それでも結局言い返すことなどできずに乾いた笑いを浮かべながら、まともに絶叫マシーンにすら乗れない綱吉は力なく肩を落とした。
「っ…!…っ…、……っ!!」
声も出せない、とは正にこのことだ。投げ渡されたヘルメットがフルフェイスのもので本当に良かった。
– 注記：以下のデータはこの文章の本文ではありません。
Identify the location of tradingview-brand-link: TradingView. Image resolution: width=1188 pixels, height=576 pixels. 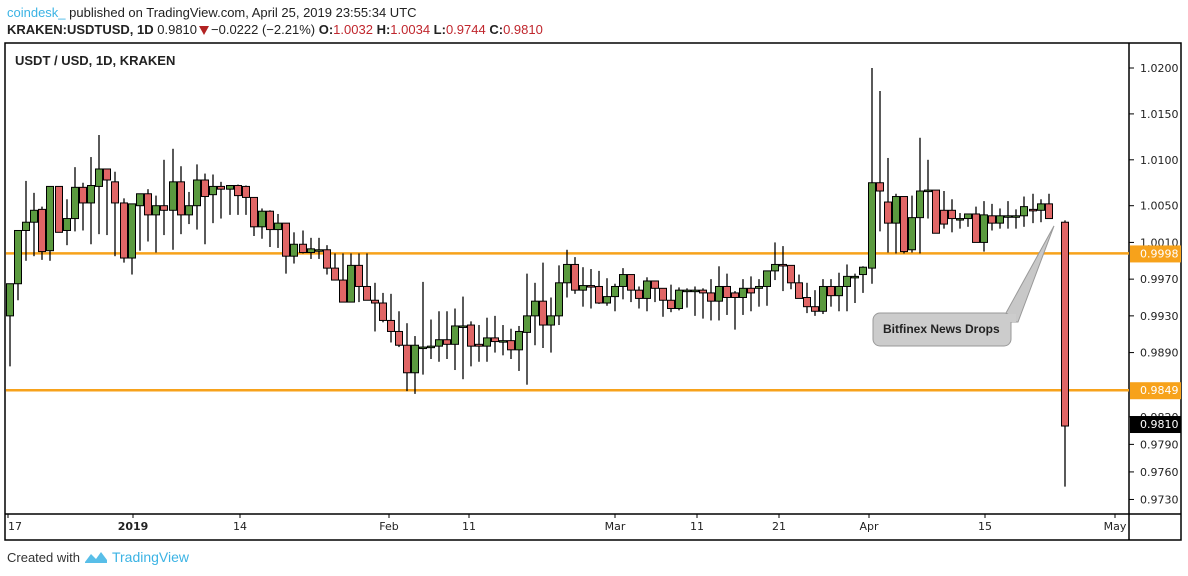
(150, 557).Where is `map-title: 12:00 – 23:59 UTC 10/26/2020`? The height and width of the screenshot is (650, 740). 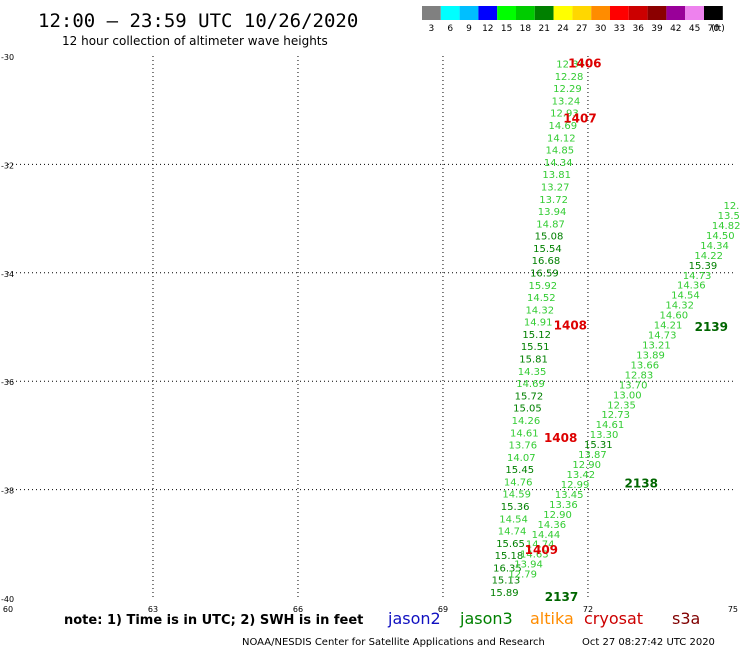
map-title: 12:00 – 23:59 UTC 10/26/2020 is located at coordinates (198, 21). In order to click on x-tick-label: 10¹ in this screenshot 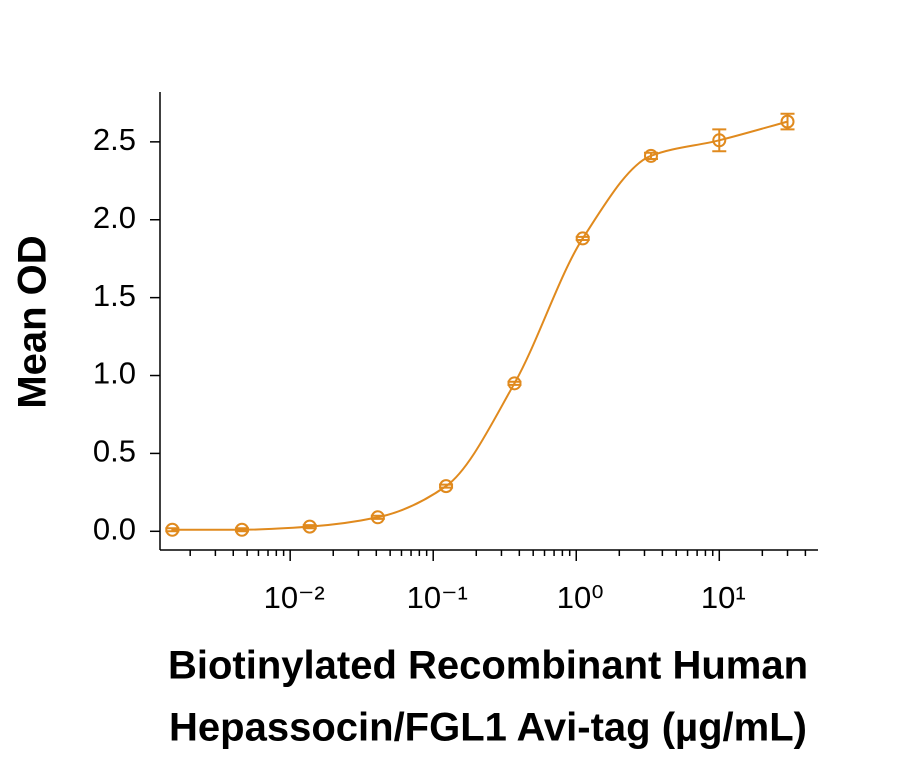, I will do `click(724, 598)`.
スピードに関しては生まれて初めてバイクに乗る綱吉には速いのか分からないが、何を思ってか二人乗りのバイクで車の列を縫うように縦横無尽に走ったり、赤信号が見えると脇道に逸れて走り抜けたりと、とにかく停止しない。
絶叫マシーンもかくや、だ。
当然にシートベルトも命綱もないリアシートは、前で運転している相手だけが頼みの綱。
手を腰に回せと言われた時には何の嫌がらせかと本気で顔を引き攣らせたが、はっきり言ってこの体勢以外では自分はきっと振り落とされて死んでいただろう自信が綱吉にはある。
揺れる、曲がる、ずれる、進む、曲がる、揺れる、倒れる、倒れる。
揺れる、
揺れる、
揺れる。
短いブレザーの裾が捲れ上がり、わずかに余裕のある袖の布地や肩に引っ掛けたままの死守した通学鞄がばたばたと大きな音を立てながら引っ張られるように後ろに流れる。
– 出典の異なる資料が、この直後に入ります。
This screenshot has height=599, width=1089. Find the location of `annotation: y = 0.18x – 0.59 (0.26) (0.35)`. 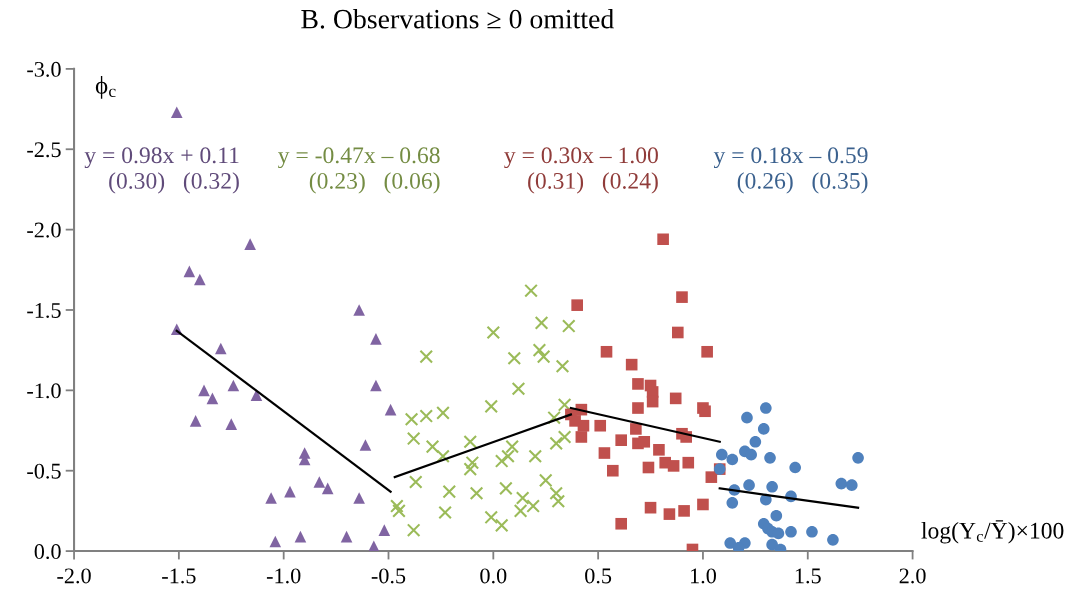

annotation: y = 0.18x – 0.59 (0.26) (0.35) is located at coordinates (790, 170).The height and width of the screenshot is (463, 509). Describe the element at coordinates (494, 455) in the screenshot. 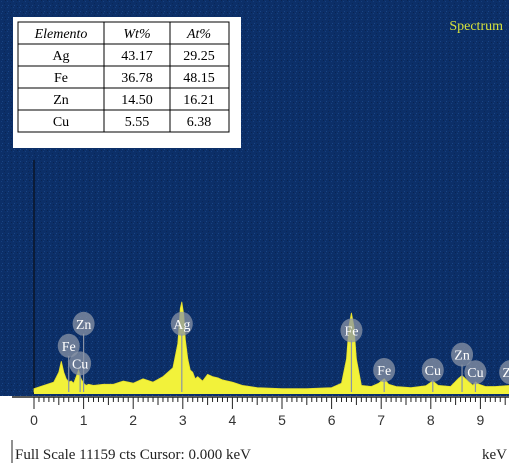

I see `footer-unit-text: keV` at that location.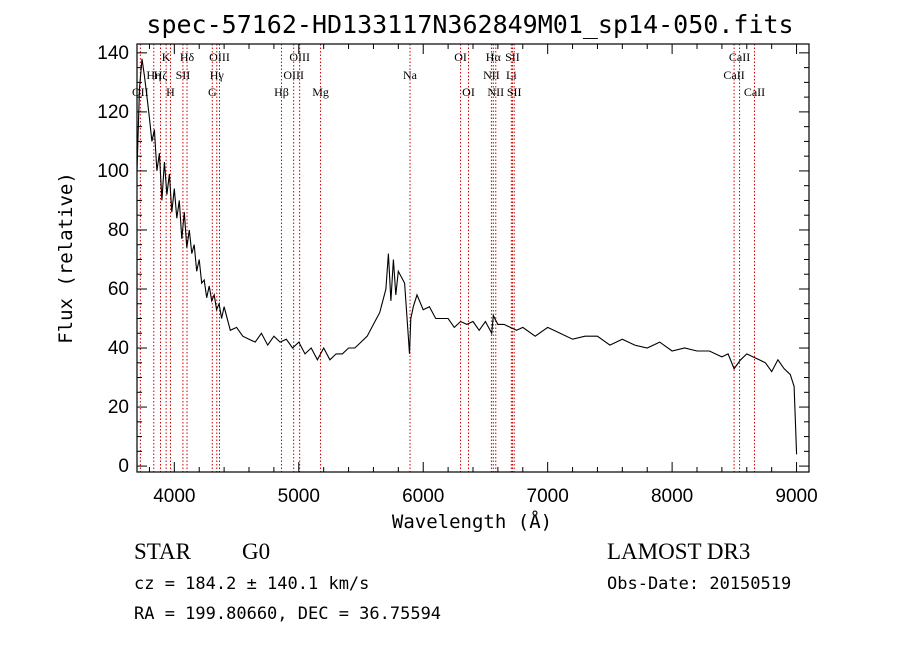  I want to click on line-marker-label-14: Na, so click(410, 75).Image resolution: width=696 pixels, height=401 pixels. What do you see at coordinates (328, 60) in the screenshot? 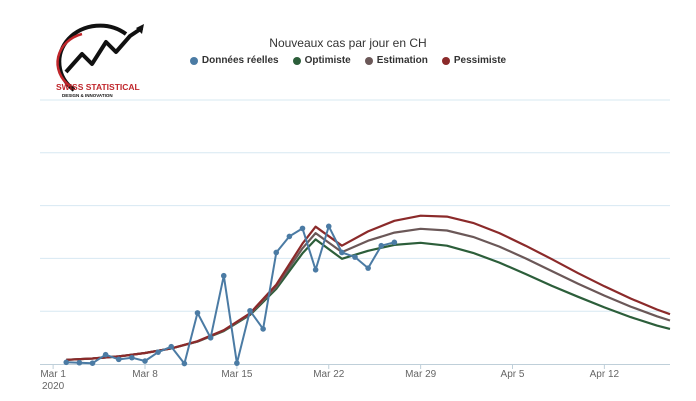
I see `legend-label-1: Optimiste` at bounding box center [328, 60]. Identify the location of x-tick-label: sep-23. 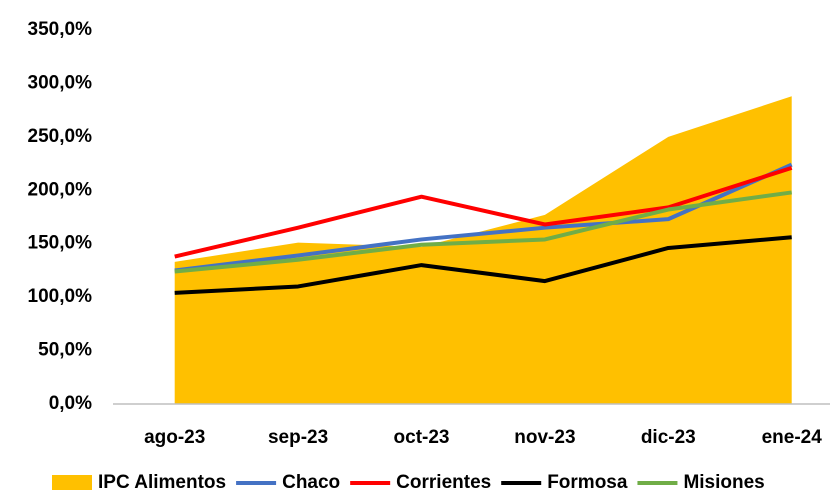
(298, 438).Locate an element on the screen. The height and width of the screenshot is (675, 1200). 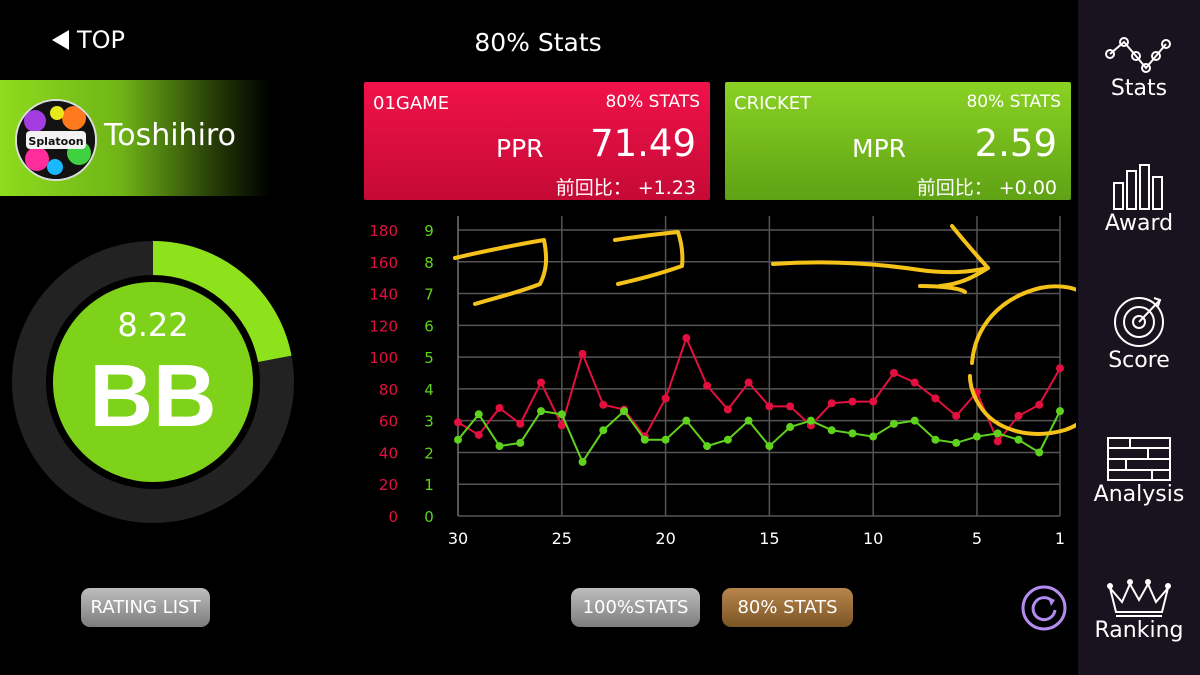
y-tick-left: 0 is located at coordinates (393, 517).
前から叩きつけるような風圧に振り飛ばされそうになりながら、必死で腕を回した雲雀の腰にしがみつき、その背中に身体を押し付けて。
何分、経ったのだろうか。
時間の感覚が完全に麻痺してしまった脳には、永遠とも思える時間の、後。
バイクがゆっくりと、ゆるく弧を描きながら思いがけない柔らかさでようやく、止まる。
フルフェイスのヘルメットにも関わらずきつく瞑っていた目を恐る恐る開けば、当然のように目の前には黒のスーツの背中で埋め尽くされていて。
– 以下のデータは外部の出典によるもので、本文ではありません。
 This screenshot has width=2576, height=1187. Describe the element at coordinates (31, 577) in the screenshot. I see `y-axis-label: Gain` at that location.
慌てて離れようとするも強張った腕は言うことを聞かず、ヤバイ、と思うより先に強い力で引き剥がされてその勢いのままバイクのリアシートから振り落とされるように転がり落ちる。
尻餅をついたのは、硬いアスファルトの上。
目の前に差す人影にもたつきながらも慌ててヘルメットを外して上を仰げば。
「着いたよ」
そう言って、青空を背に綺麗に笑って見せた相手に一瞬見蕩れ、それから背後に広がる風景に首を傾げる。
飛行機、が、あるのは一向に構わない。
綱吉はイタリアへ行くのだ。
飛行場へ向かっていたのだから、それは当然だ。
しかし。
「ここ、どこですか…?」
人けも、そして建物らしいものも倉庫以外見えないこの場所は、行ったことがなくとも『成田空港』でないことぐらいは綱吉にも分かる。
そんな綱吉の、当たり前の純粋な疑問に、
「僕の家の滑走路」
使いたくなんてなかったんだけど、背に腹は代えられないし。
あっさり、言ってのけられた言葉に。
「…は!?」
目も口もぽかんと見開いて、綱吉が固まる。
だって朝、リボーンに聞いた時は。
思い出す、高い声とその手の中の航空チケット。
「成田空港発の…えーと…AZ‐七七八九便?とかっていうのに乗るんじゃないですか…?」
必死に、綱吉は記憶を辿る。
小さな手の中のチケットと、赤ん坊の家庭教師の高い声。
成田空港からローマへ飛んで、それからパレルモ―――シチリアへ飛ぶ、と言っていた。
そうだ。
確かに、そう言っていたはずだ。
そして、最後に。
思い出した続く言葉に、すぅ、と綱吉の顔から血の気が引くのに、
「赤ん坊に聞いてないの」
どこか嗜虐的な色を帯びた、それともただ単に面白がるような。明らかに、綱吉が知らされていないことを知っている、笑みの気配の混じる口調。
「…ま、さか…」
最後に、思い切りいい笑顔で、直行便だぞ、と笑っていた赤ん坊の顔。
それはつまり、日本からイタリアへの直行便、という意味ではなく
「よかったね、ボンゴレ本部までの直行便だよ」
「ありえね―――――っ!!」
超直感なのか何なのか。
気付けてしまった現実を、朝見た赤子と同種の笑顔と同じ言葉で裏打ちされて。
綱吉は座り込んだまま、思い切り腹の底から叫んだ。